THE MAHARLIKA Investment Corp. (MIC), which is tasked to oversee the Philippines’ first sovereign wealth fund, is looking at potential investments in key sectors such as infrastructure, energy and transportation.

The MIC held its first board meeting on Wednesday, as it seeks to fully operationalize the Maharlika Investment Fund (MIF), according to a statement from the Department of Finance (DoF).

MIC President and Chief Executive Officer (CEO) Rafael Jose D. Consing, Jr. said that the wealth fund could potentially invest in the power, agroforestry industrial urbanization, mineral processing, tourism, transportation, and aviation sectors.

The MIC, which was established under Republic Act (RA) No. 11954, is responsible for mobilizing and utilizing the country’s first sovereign wealth fund for investments in transactions that would generate optimal returns.

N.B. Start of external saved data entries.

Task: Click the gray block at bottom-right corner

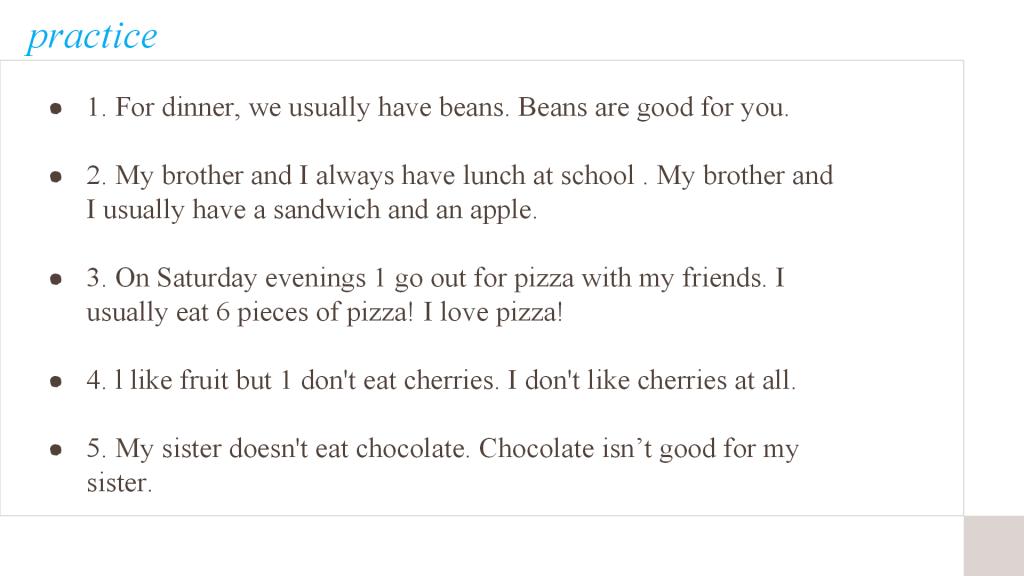Action: [x=994, y=546]
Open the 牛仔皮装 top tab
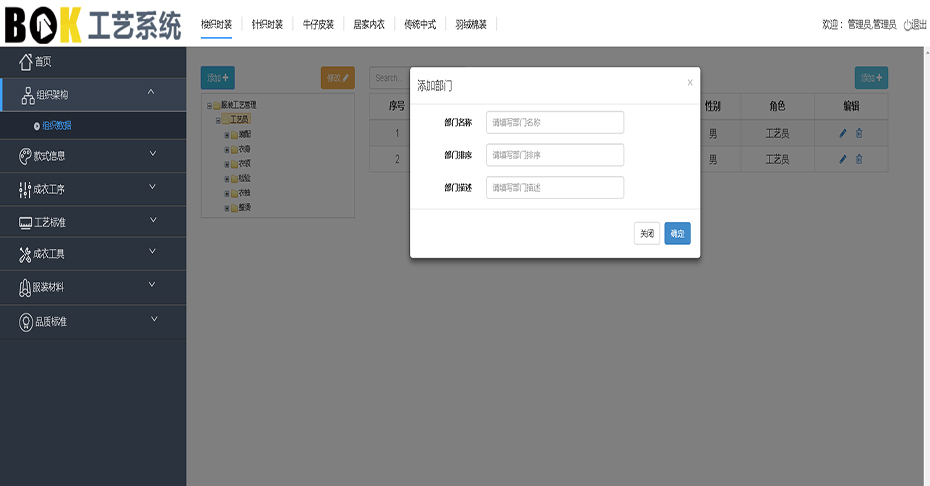The image size is (930, 486). [318, 24]
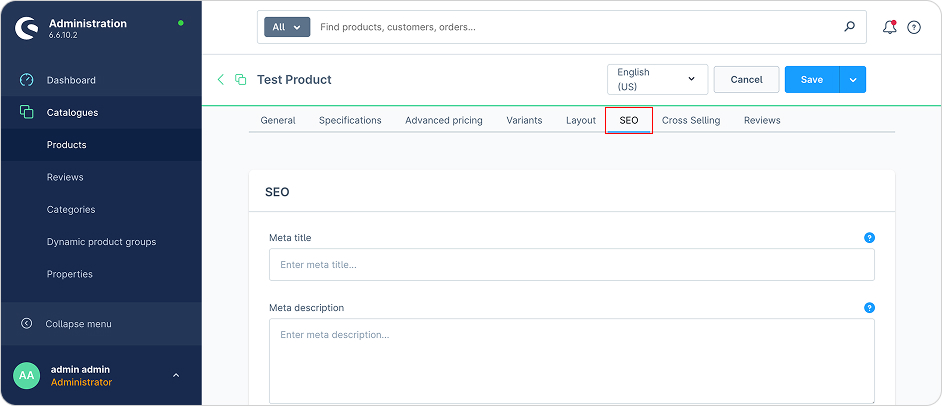The width and height of the screenshot is (942, 406).
Task: Expand the All search filter dropdown
Action: [287, 27]
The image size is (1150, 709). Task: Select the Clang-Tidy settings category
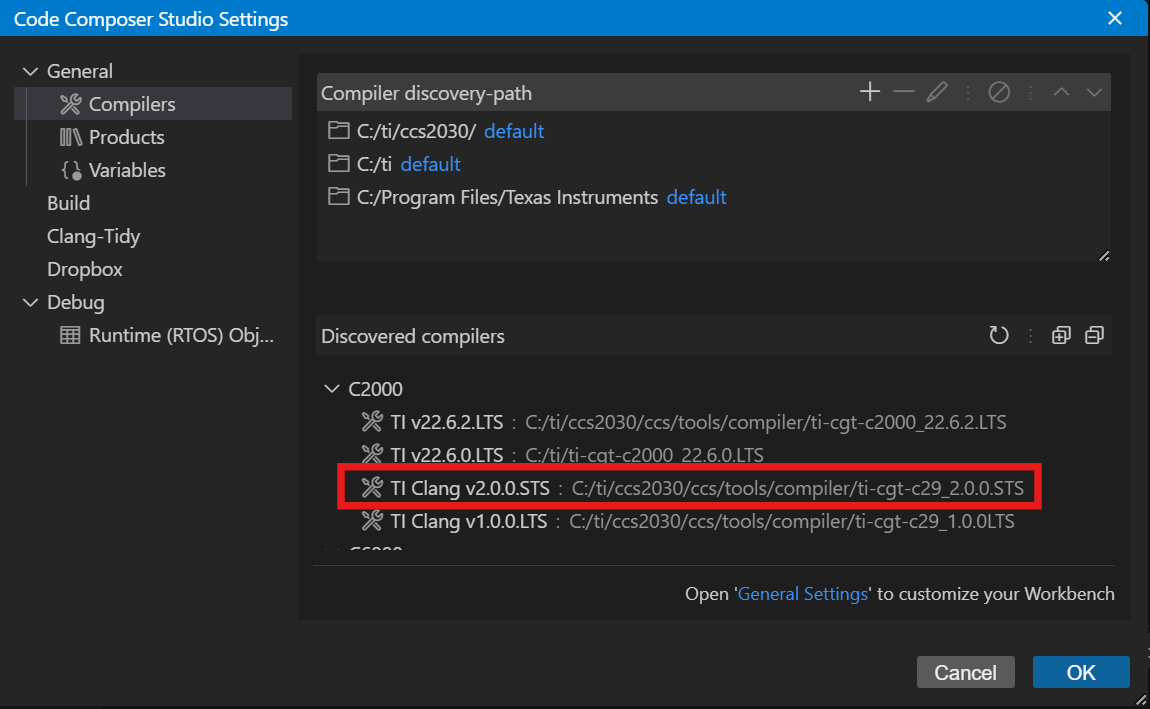[x=93, y=236]
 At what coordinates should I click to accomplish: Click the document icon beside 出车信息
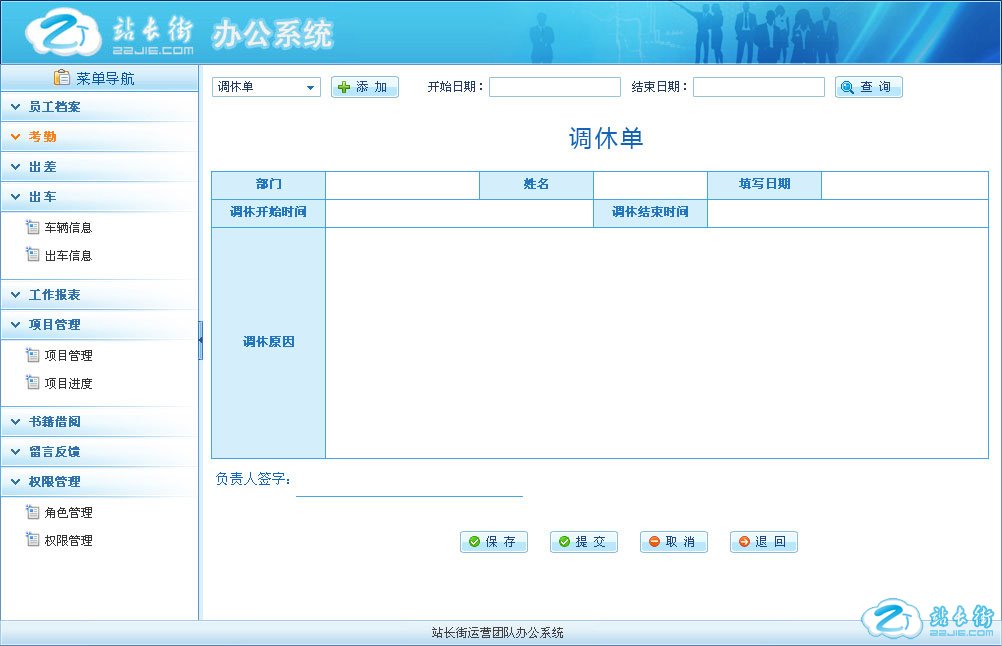[32, 255]
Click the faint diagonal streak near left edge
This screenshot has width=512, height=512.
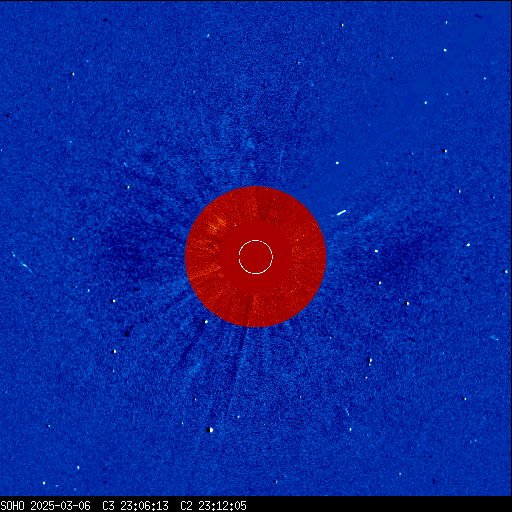pyautogui.click(x=22, y=263)
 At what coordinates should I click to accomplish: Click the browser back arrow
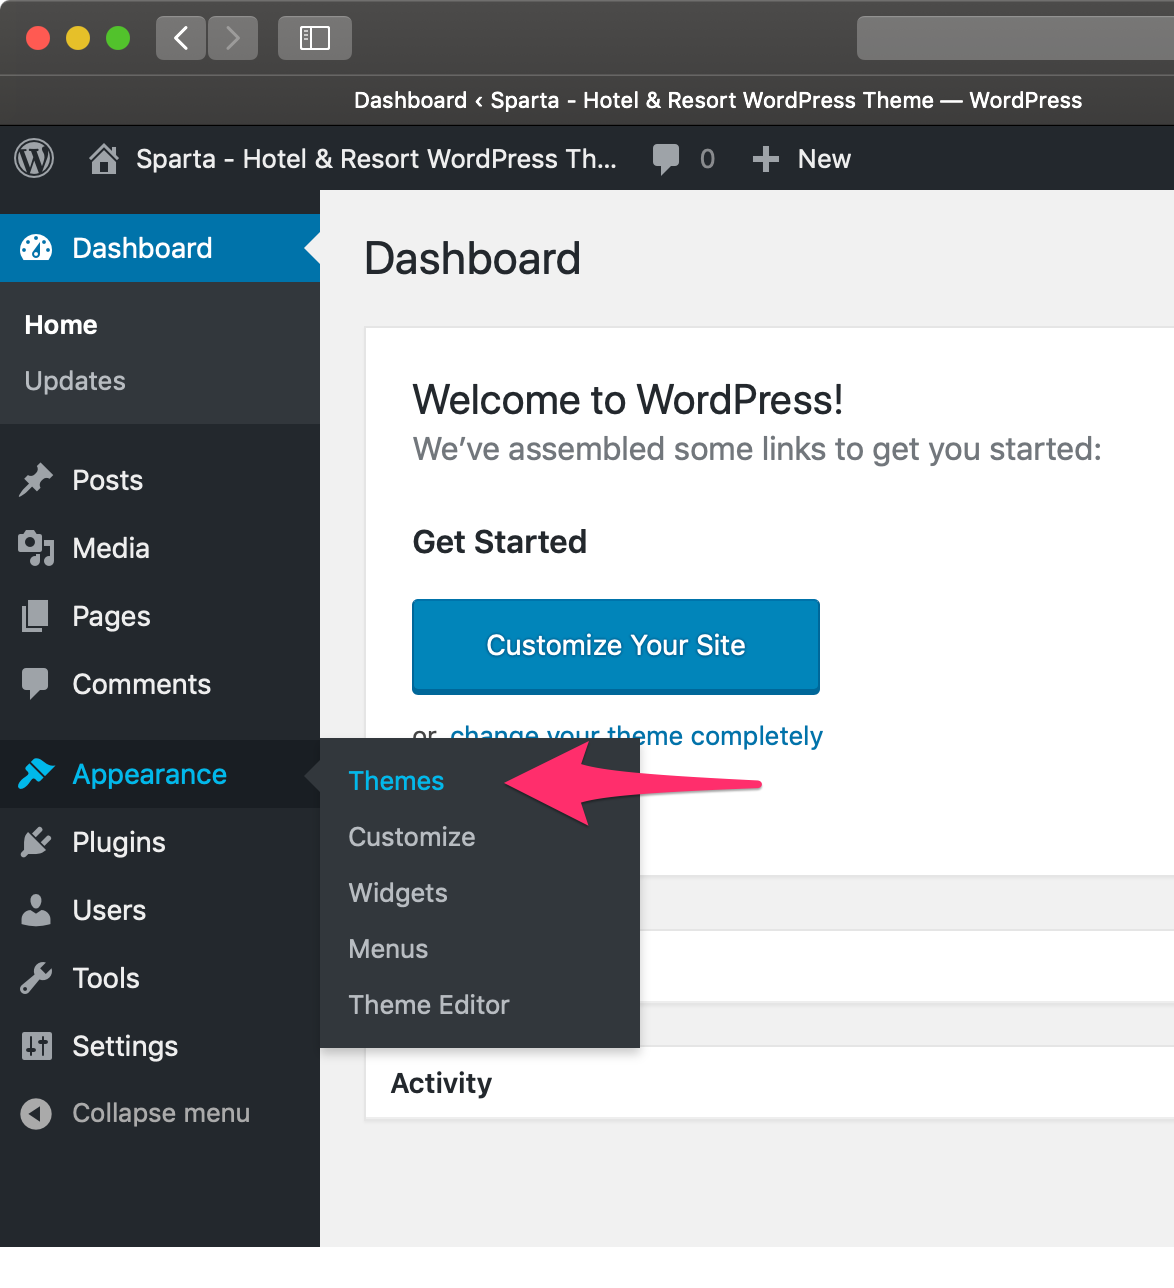click(x=181, y=38)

“I look forward to your cooperation and support as we work together in mobilizing greater investments in the country’s growth-enhancing sectors, while upholding the highest standards of accountability, fiscal responsibility, and good governance,” Finance Secretary Benjamin E. Diokno told the MIC board during the meeting. He sits as the board’s chairperson in an ex-officio capacity.

“The enactment of the Maharlika Investment Fund complements recent policy initiatives, such as the new public-private partnership policy framework, the approval of 197 high-impact infrastructure flagship projects, and liberalization policies that have further opened the Philippines to foreign investments in key sectors,” Mr. Diokno added.

During the meeting, the board approved the presented MIC’s capitalization scheme amounting to P125 billion.

Under the law, state banks Land Bank of the Philippines (LANDBANK) and Development Bank of the Philippines (DBP) are required to contribute P50 billion and P25 billion, respectively, to the initial capital of the fund.

The National Government is also being counted on to contribute P50 billion. The MIC has an authorized capital stock of P500 billion.

President Ferdinand R. Marcos, Jr. signed the Maharlika fund bill into law in July despite concerns raised by economists, including questions on the possible negative impact on the operations of state banks.

Mr. Marcos had said last year that the fund would be fully operational by the end of 2023.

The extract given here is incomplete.